• Task goal
All of the data below should be written out exactly.

=== Data for the task ===

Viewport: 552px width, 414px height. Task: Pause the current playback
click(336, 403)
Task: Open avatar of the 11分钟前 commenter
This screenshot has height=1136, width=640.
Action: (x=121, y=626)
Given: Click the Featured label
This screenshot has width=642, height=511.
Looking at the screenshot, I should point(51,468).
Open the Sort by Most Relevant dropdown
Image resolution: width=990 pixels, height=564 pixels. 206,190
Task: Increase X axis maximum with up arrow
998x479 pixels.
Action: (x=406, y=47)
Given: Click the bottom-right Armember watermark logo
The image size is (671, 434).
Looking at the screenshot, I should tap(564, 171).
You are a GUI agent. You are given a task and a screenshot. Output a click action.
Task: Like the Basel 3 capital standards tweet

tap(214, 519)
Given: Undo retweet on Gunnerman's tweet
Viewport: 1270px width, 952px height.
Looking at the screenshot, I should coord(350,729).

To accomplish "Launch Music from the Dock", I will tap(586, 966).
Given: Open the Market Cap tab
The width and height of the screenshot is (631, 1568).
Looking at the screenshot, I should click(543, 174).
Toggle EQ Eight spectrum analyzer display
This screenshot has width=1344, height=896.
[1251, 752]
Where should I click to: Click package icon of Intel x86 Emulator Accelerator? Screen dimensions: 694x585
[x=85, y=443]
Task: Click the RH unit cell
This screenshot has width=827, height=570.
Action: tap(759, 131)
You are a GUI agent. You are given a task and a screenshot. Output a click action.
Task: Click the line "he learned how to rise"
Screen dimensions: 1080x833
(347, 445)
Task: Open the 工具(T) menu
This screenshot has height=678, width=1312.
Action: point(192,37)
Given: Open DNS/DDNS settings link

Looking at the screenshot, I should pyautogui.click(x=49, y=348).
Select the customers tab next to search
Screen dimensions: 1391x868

===

• Solution for this problem
Viewport: 552px width, 414px height. Task: Pause the current playback
click(336, 403)
Task: Open avatar of the 11分钟前 commenter
This screenshot has height=1136, width=640.
Action: (x=121, y=626)
Given: Click the Featured label
This screenshot has width=642, height=511.
Looking at the screenshot, I should point(51,468).
Open the Sort by Most Relevant dropdown
Image resolution: width=990 pixels, height=564 pixels. 206,190
Task: Increase X axis maximum with up arrow
998x479 pixels.
Action: (x=406, y=47)
Given: Click the bottom-right Armember watermark logo
The image size is (671, 434).
Looking at the screenshot, I should tap(564, 171).
You are a GUI agent. You are given a task and a screenshot. Output a click action.
Task: Like the Basel 3 capital standards tweet

tap(214, 519)
Given: Undo retweet on Gunnerman's tweet
Viewport: 1270px width, 952px height.
Looking at the screenshot, I should coord(350,729).

To accomplish "Launch Music from the Dock", I will tap(586, 966).
Given: Open the Market Cap tab
The width and height of the screenshot is (631, 1568).
Looking at the screenshot, I should click(543, 174).
Toggle EQ Eight spectrum analyzer display
This screenshot has width=1344, height=896.
[1251, 752]
Where should I click to: Click package icon of Intel x86 Emulator Accelerator? Screen dimensions: 694x585
[x=85, y=443]
Task: Click the RH unit cell
This screenshot has width=827, height=570.
Action: tap(759, 131)
You are a GUI agent. You are given a task and a screenshot. Output a click action.
Task: Click the line "he learned how to rise"
Screen dimensions: 1080x833
(347, 445)
Task: Open the 工具(T) menu
This screenshot has height=678, width=1312.
Action: point(192,37)
Given: Open DNS/DDNS settings link

Looking at the screenshot, I should pyautogui.click(x=49, y=348).
Select the customers tab next to search
Screen dimensions: 1391x868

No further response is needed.